Above her on the partly submerged left-hand side and now roof of the mail coach, the driver seemed far more interested in retrieving satchels of correspondence than in the dozen people splashing about around him. “Stop that and give me your hand,” she ordered, the rush of the cold water leaving her breathless.
“I already lost the horses and the Christmas turkeys,” the driver grunted, his voice thready through the wind and blowing snow. “If I lose the mail, it’ll be my job.”
“But you can lose your passengers?”
“If I was you, miss, I’d stop arguing and swim to shore like the others. It ain’t that deep.”
Shivering, Sophia opened her mouth to protest that the top—or side—of the coach was much closer than the shore, but a whipped-up wave of water poured into her lungs. Coughing, she decided that the coachman’s advice fell into the “should be followed” category. And since she’d missed her chance to listen to her employer and all her friends who’d told her not to journey to Yorkshire in the middle of December when she already had an obligation in Cornwall in mid-January, this time she needed to pay attention.
Her legs were numb, but with a deep breath she pushed off from the coach and began a half-swimming walk to the nearest shore. Chunks of ice dislodged by the coach’s demise and the swift current pushed at her, sending her flailing toward the solid section of ice beyond. Most of the men were already on shore; evidently chivalry didn’t include fishing freezing women out of chest-deep water during a snowstorm.
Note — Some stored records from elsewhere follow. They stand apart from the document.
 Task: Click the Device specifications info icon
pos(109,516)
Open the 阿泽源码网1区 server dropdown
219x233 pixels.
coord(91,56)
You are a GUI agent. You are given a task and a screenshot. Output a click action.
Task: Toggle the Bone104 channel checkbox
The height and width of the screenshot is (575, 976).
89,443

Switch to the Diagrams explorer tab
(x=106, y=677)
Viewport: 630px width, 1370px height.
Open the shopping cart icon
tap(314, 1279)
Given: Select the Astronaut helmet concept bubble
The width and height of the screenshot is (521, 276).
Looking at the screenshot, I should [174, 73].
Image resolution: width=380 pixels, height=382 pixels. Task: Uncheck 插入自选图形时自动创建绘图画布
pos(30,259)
Abruptly beginning to worry that the water would shove her under the jagged-edged ice and drown her, Sophia clenched her chattering teeth, hiked her dragging, tangled skirts up around her hips, and pushed forward. A drowned turkey bumped into her bare thighs, making her lose her footing. Her shoe lodged into a pile of tumbled rocks, and with a curse she stepped out of it. Her next footstep, though, found the bottom missing, and she went down.
Icy water closed over her head. The slight amusement she’d felt earlier at the pure absurdity of the moment vanished along with her air. Oh, she should have stayed in London. She should have listened to Lady Haybury when that wise woman had told her she would find more trouble than welcome in York. She knew that the Duke of Greaves had only invited her to a holiday party because he liked to make a stir; asking to have the Duke of Hennessy’s bastard daughter in attendance wasn’t an act of kindness. But a chance to see an old friend, to experience one last, magnificent holiday, would have been worth it—though her plans would hardly matter if she drowned.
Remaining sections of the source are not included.